[GIVEN RECORDS Boundary: Start]
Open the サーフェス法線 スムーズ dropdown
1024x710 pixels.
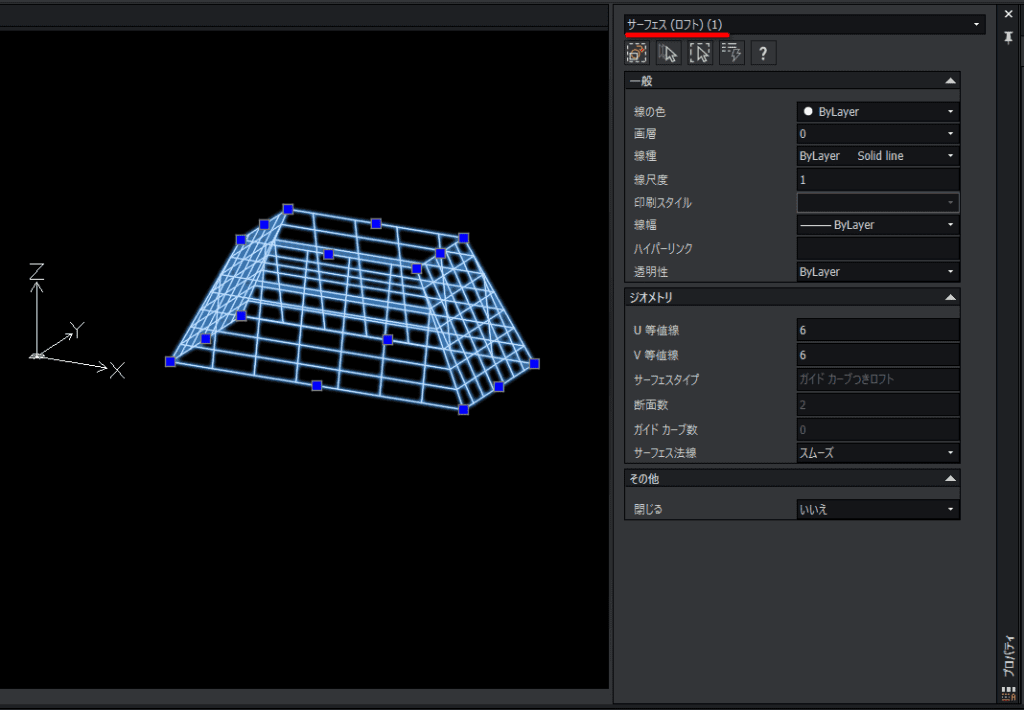point(878,453)
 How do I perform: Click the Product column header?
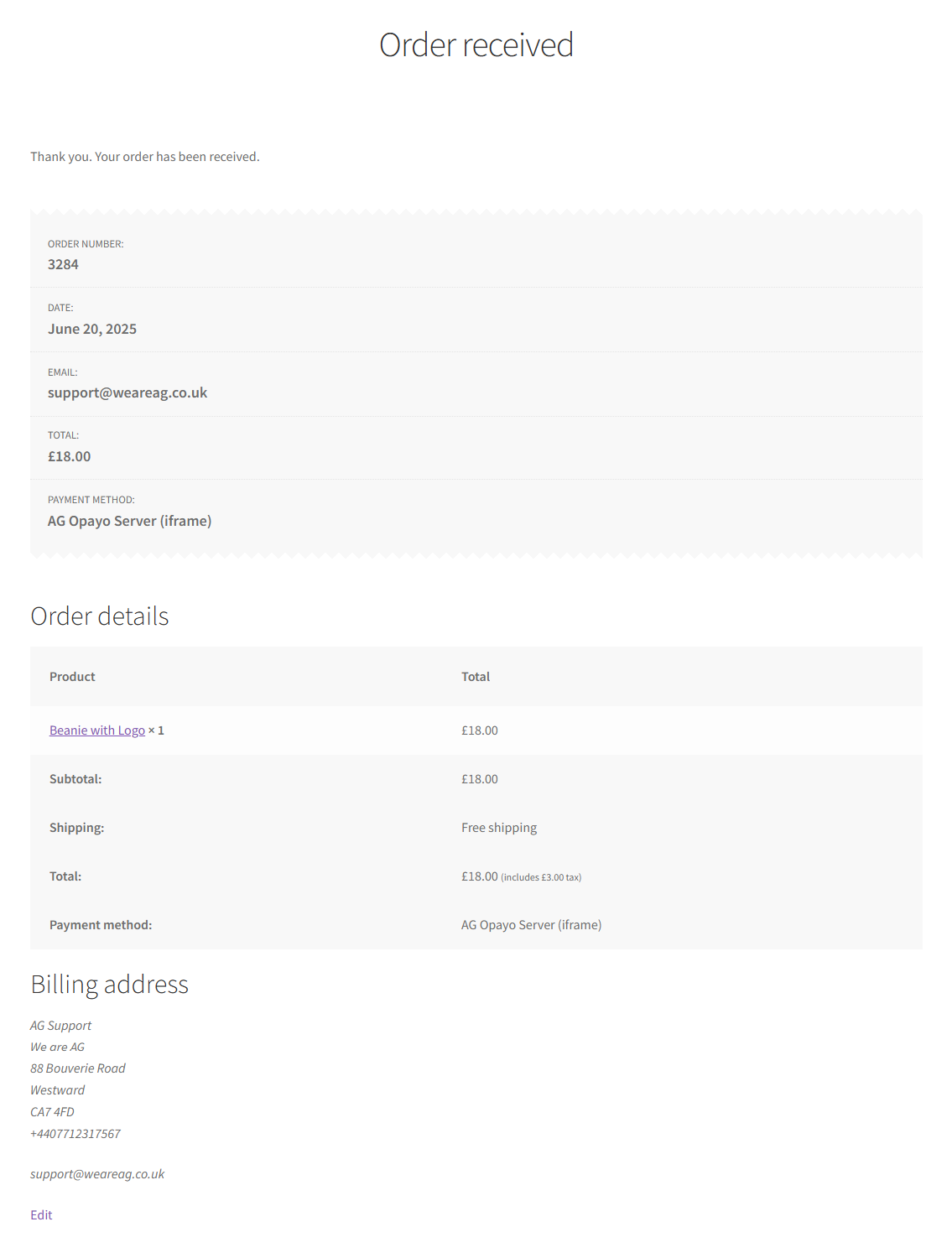coord(72,677)
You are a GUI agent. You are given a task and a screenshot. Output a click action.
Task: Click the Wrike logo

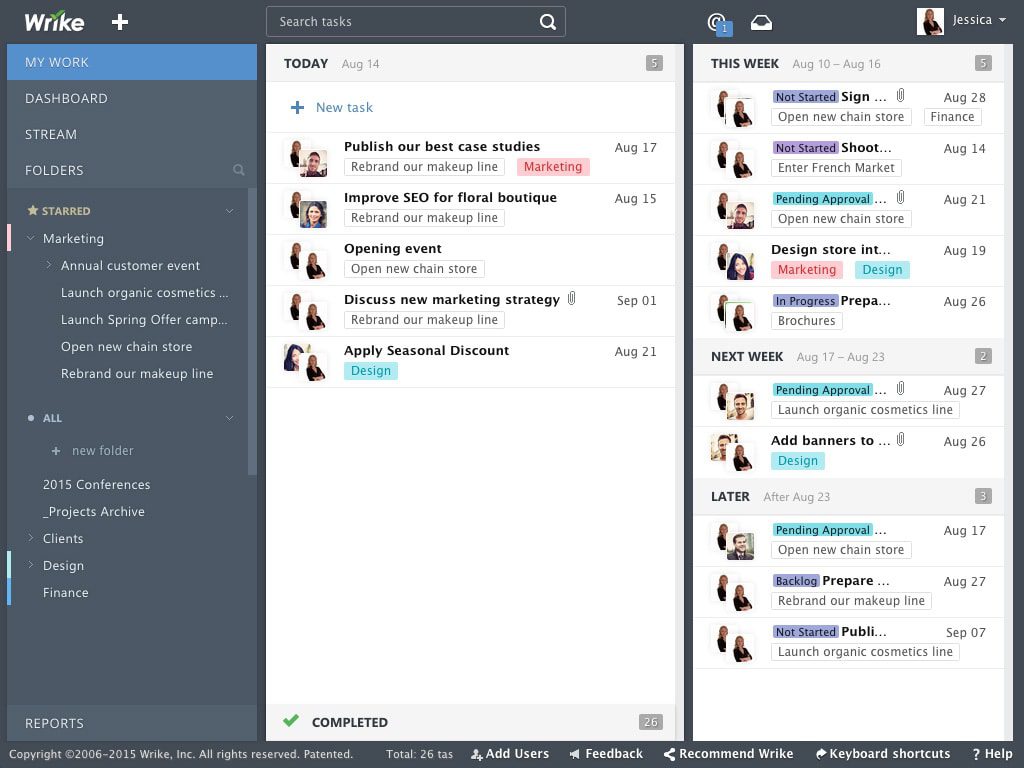tap(56, 22)
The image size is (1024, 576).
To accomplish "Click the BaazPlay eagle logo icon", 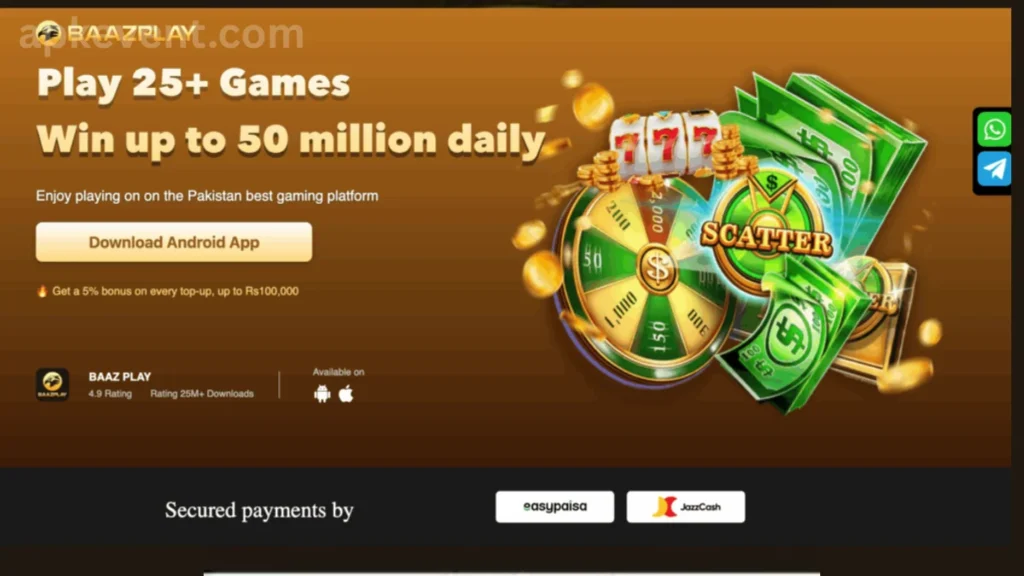I will click(x=48, y=33).
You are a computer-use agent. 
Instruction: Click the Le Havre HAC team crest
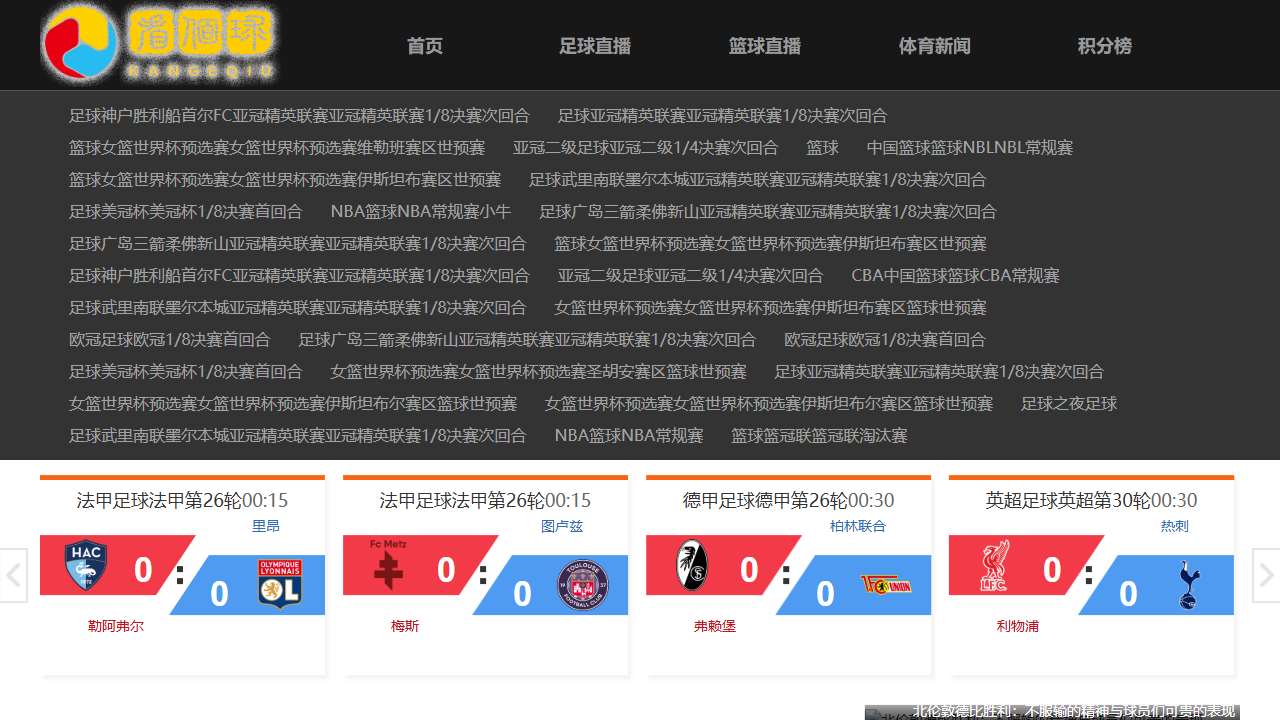86,565

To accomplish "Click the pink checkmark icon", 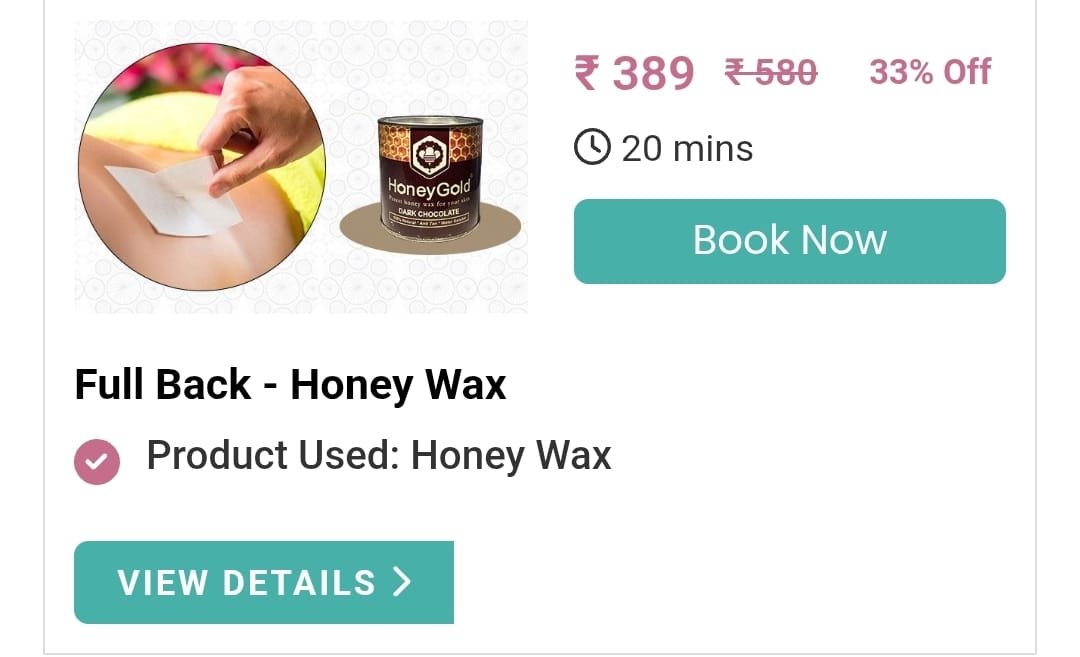I will (97, 461).
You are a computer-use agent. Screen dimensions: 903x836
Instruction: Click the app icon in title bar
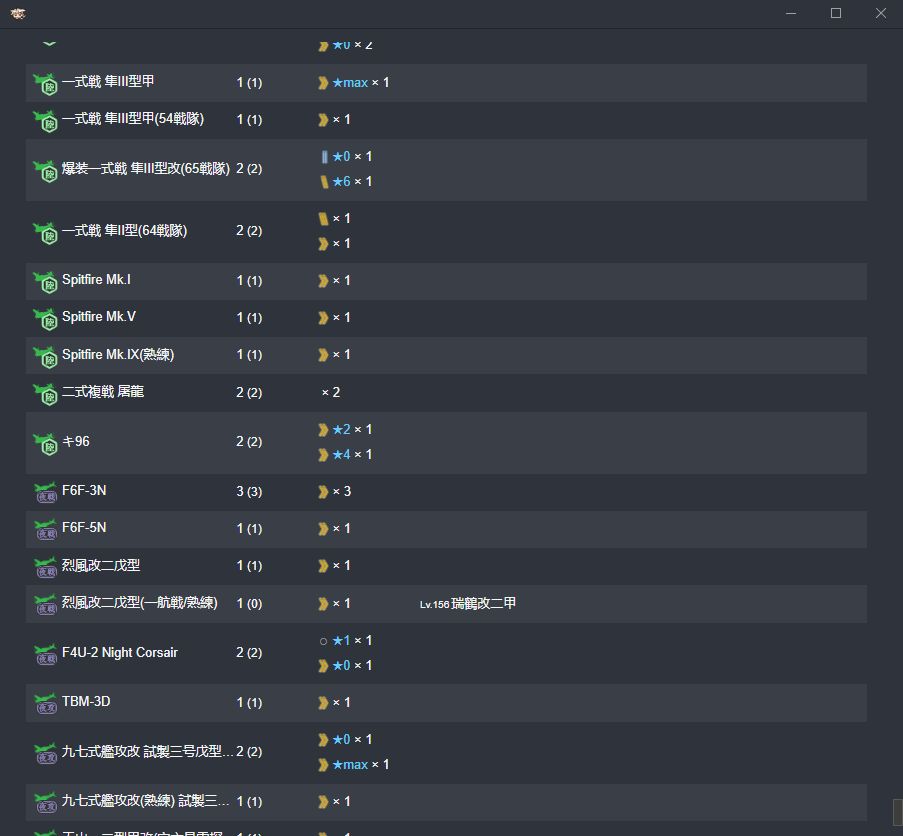(x=18, y=13)
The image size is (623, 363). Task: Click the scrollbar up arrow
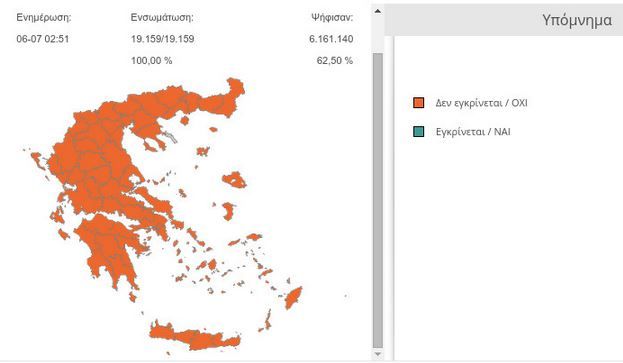(x=378, y=11)
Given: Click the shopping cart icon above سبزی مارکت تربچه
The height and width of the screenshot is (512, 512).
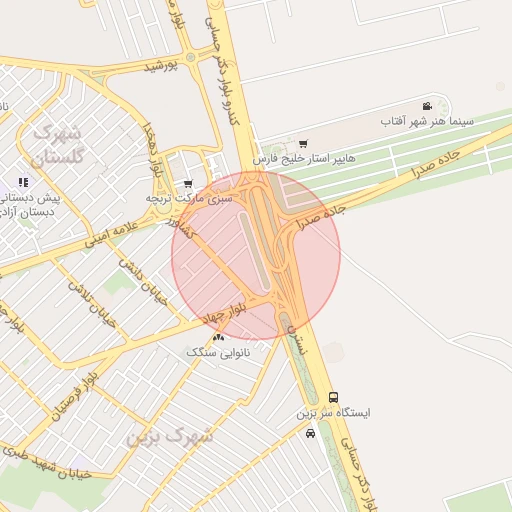Looking at the screenshot, I should (188, 184).
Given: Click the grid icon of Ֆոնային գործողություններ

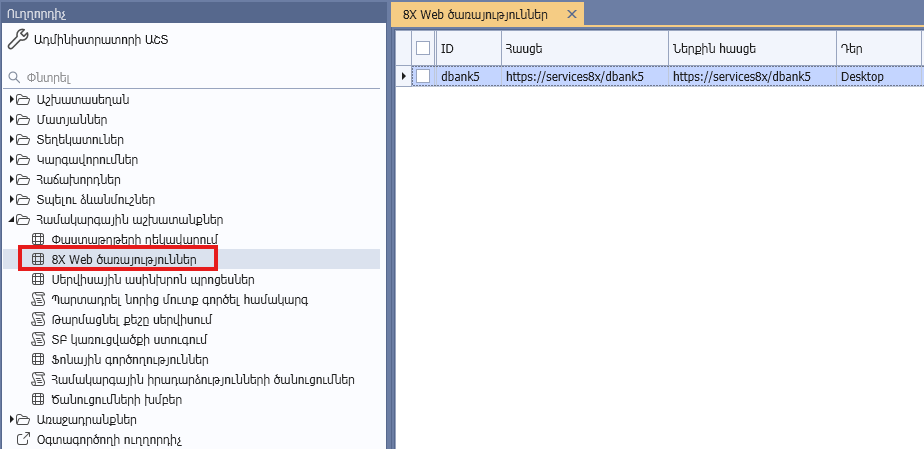Looking at the screenshot, I should coord(39,360).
[GIVEN RECORDS Boundary: End]
PROBLEM STATEMENT
Before duplicating, set the pictures aside; then output exactly the lines from the one with "You are a computer-use agent. Screen" through the end of the records, and only those.

RESULT OF THIS EXERCISE
You are a computer-use agent. Screen dimensions: 903x836
Instruction: Click the app icon in title bar
(x=18, y=13)
The image size is (623, 363). Task: Click the scrollbar up arrow
(x=378, y=11)
Given: Click the shopping cart icon above سبزی مارکت تربچه
The height and width of the screenshot is (512, 512).
Looking at the screenshot, I should (188, 184).
Given: Click the grid icon of Ֆոնային գործողություններ

Looking at the screenshot, I should coord(39,360).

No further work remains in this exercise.